Se cogliessimo questo
primo aspetto che percepiamo all'inizio del prologo, intuiamo il secondo passaggio
“e la Parola si è fatta carne ed è venuta ad abitare in mezzo a noi”. Gesù ci ha
rivelato il silenzio di Dio perché le sue parole erano simbolo di quella parola
che è lui stesso, una parola uscita dal silenzio.
L'uomo che non ami il
silenzio non comprende mai le parole di coloro con cui si pone in relazione
perché le parole sono vere, autentiche e feconde se fioriscono dall'incontro di
due silenzi, di due cuori che nell'interiorità si spalancano l'uno all'altro
perché le parole nella profondità dei rapporti danno fastidio, perché rovinano
l'intensità amorosa del rapporto interpersonale. In questo riusciamo a
percepire come Gesù essendo sempre nel silenzio del Padre ci abbia comunicato il
Padre, ci ha regalato le parole del Padre, ci ha rivelato il cuore del Padre.
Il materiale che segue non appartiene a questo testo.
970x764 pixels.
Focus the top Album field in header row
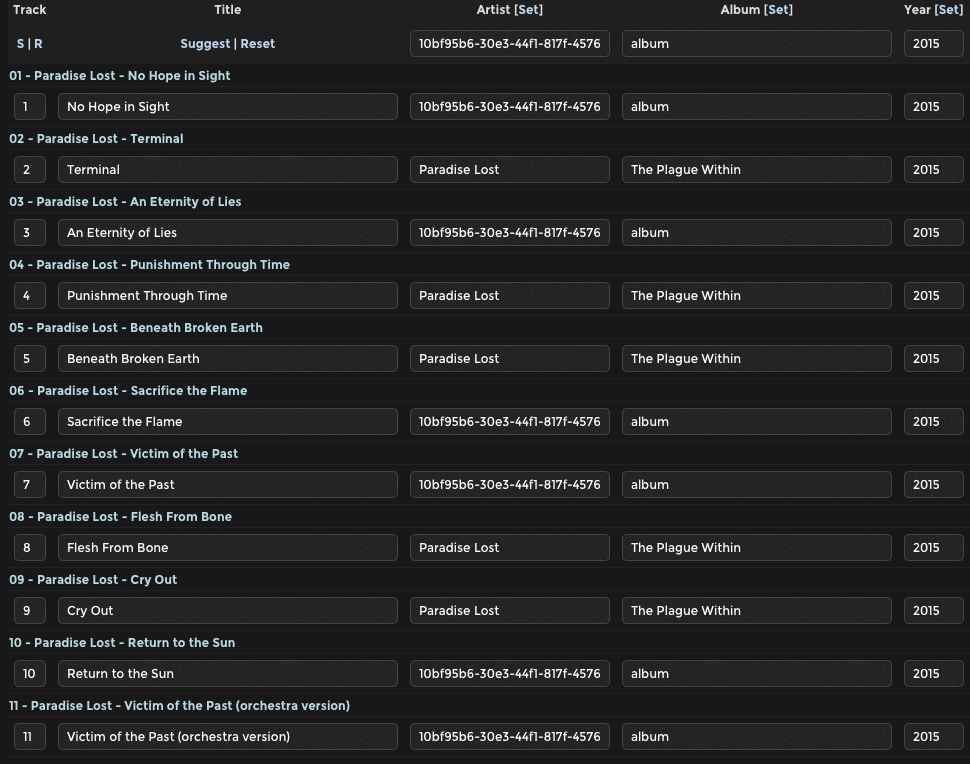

L'uomo in silenzio è una armonia esistenziale. Quando vogliamo veramente
entrare nella profonda dinamica relazionale gli occhi sono due silenzi che si
incontrano; in questo Dio ci insegna il senso stesso della vita. Qualche volte
le parole generano conflittualità, le parole generano sofismi esistenziali, il
silenzio offre l'incontro di due interiorità. In certo qual modo ci potrebbe
aiutare un esempio: la differenza tra l’ascoltare la musica e sentire le parole
della musica. Senza la musica le parole cantate possono diventare un vociare,
la musica è il silenzio che ci fa gustare continuamente quella parola che ci
inebria di infinito e allora intuiamo che quando Gesù chiama gli uomini alla
sua sequela li chiama nel silenzio che è lo sguardo del cuore. Se cogliessimo
questo secondo passaggio a livello esistenziale, la bellezza del silenzio
significherebbe il desiderio d' entrare nella armonia di Dio che è il senso
portante della nostra esistenza. Chi vive nel silenzio canta la gioia del
Natale, canta la bellezza del dialogo diurno con Gesù che ci permette di
crescere nella verità e nella essenzialità della nostra esistenza.
Questa visione di
permette di intuire la profondità di tutto il mistero della rivelazione: il
rapporto con il Padre.
Quando Giovanni
conclude il prologo dice “Dio nessuno lo
ha mai visto, il figlio unigenito che è Dio, ed è nel seno del Padre è lui che ce lo ha rivelato”.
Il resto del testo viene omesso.